Echter, het hof heeft rekening gehouden met de omstandigheden, waaronder dat de verdachte handelde ter compensatie van psychische spanningen en dat hij geen seksuele bijbedoelingen had, zoals ook blijkt uit het zich in het dossier bevindende voorlichtingsrapport van de Stichting Reclassering Nederland, in het arrondissement Middelburg, d.d. 5 april 2001. De verdachte heeft zelf stappen ondernomen om zijn persoonlijke problematiek op te lossen met hulp van derden.
Gelet op deze omstandigheden is het hof van oordeel dat - mede uit oogpunt van speciale preventie - volstaan kan worden met een voorwaardelijke gevangenisstraf van na te melden duur.
13. Toepasselijke wettelijke voorschriften
Het hof heeft gelet op de artikelen 14a, 14b, 14c, 57 en 240b (oud) van het Wetboek van Strafrecht.
Beslissing
Het hof:
Vernietigt het vonnis waarvan beroep en doet opnieuw recht.

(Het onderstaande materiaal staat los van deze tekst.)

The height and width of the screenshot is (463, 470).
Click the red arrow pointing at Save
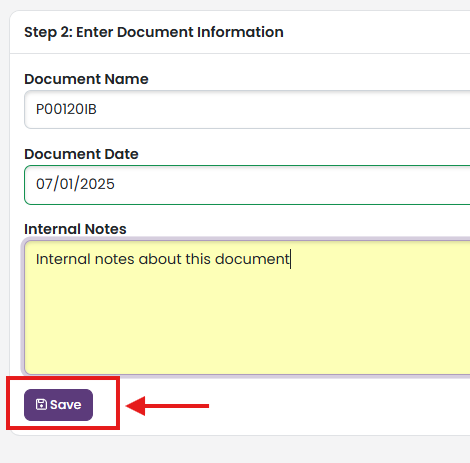(167, 406)
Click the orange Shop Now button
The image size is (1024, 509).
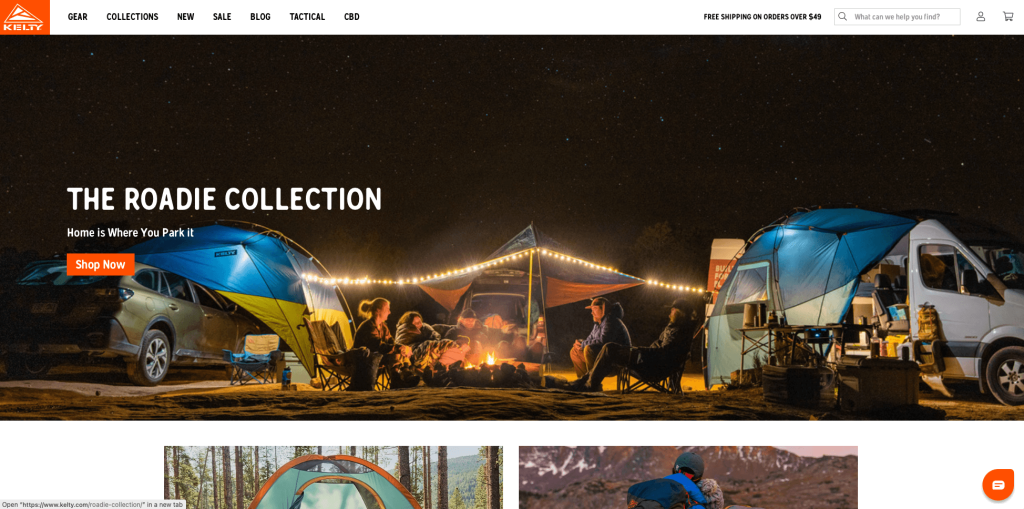101,265
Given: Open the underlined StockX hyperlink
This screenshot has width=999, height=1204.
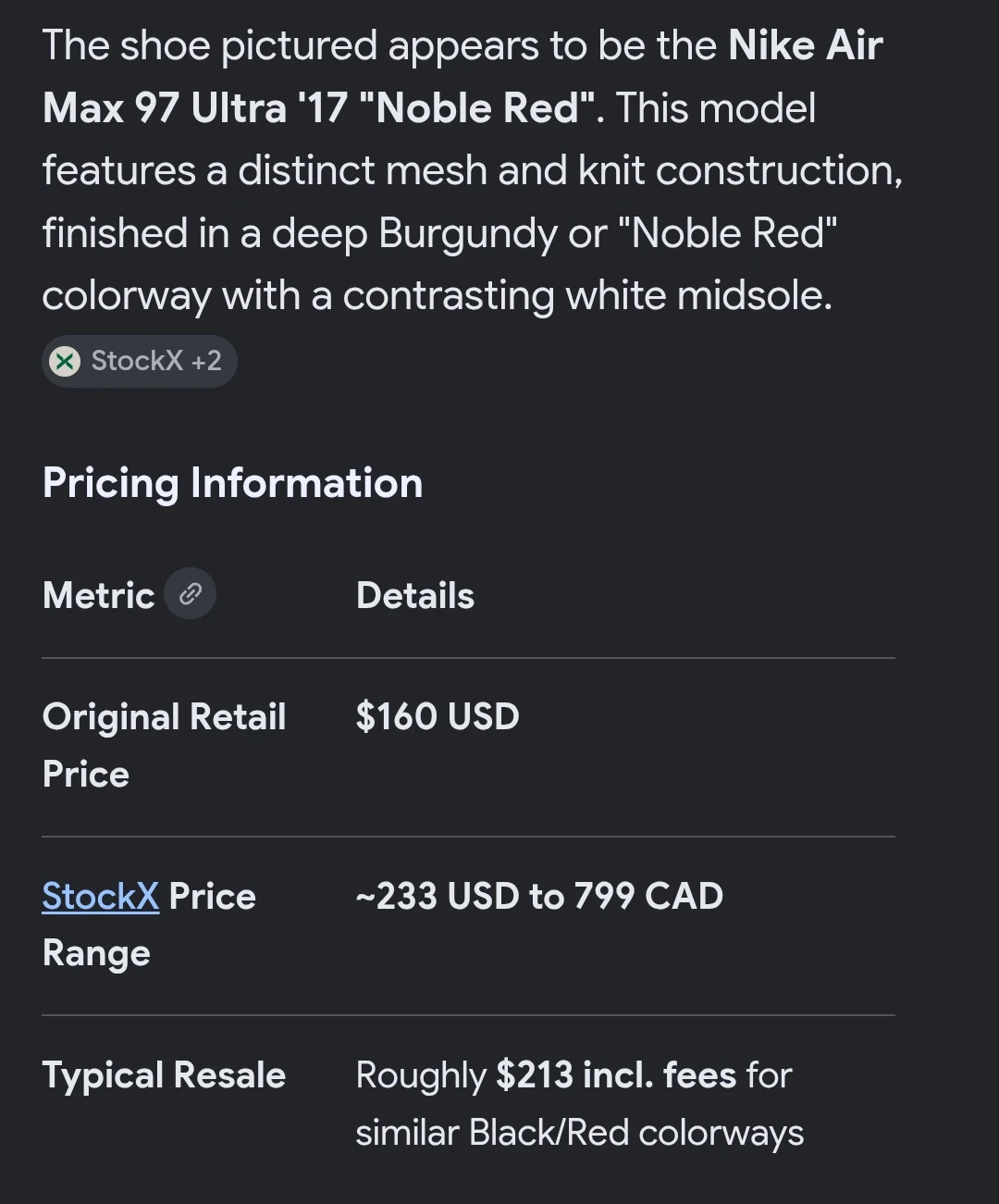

Verklaart de inleidende dagvaarding nietig voorzover het betreft het eerste, derde en vierde gedachtestreepje in het tenlastegelegde.
Verklaart bewezen dat de verdachte het tenlastegelegde, zoals hierboven omschreven, heeft begaan.
Verklaart niet bewezen hetgeen terzake meer of anders is tenlastegelegd en spreekt de verdachte daarvan vrij.
Bepaalt dat het bewezenverklaarde de hierboven vermelde strafbare feiten oplevert.
Verklaart de verdachte strafbaar terzake van het bewezen-verklaarde.
Veroordeelt de verdachte tot een gevangenisstraf voor de duur van TWEE MAANDEN.
Beveelt dat de gevangenisstraf niet ten uitvoer zal worden gelegd, tenzij de rechter later anders mocht gelasten op grond dat de verdachte zich vóór het einde van de proeftijd van TWEE JAREN aan een strafbaar feit heeft schuldig gemaakt.
Dit arrest is gewezen door
mrs. Silvis, Mos-Verstraten en Abels,
in bijzijn van de griffier mr. Hol.
Het is uitgesproken op de openbare terechtzitting van het hof van 15 november 2002.